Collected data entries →
=-=-=

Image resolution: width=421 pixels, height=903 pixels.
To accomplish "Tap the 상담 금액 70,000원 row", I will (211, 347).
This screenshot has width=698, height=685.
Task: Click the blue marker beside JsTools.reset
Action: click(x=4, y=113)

=-=-=

Task directions → From the first line to the last, set down every record exactly as written above.

The completed task →
Image resolution: width=421 pixels, height=903 pixels.
To accomplish "Tap the 상담 금액 70,000원 row", I will (211, 347).
This screenshot has width=698, height=685.
Task: Click the blue marker beside JsTools.reset
Action: click(x=4, y=113)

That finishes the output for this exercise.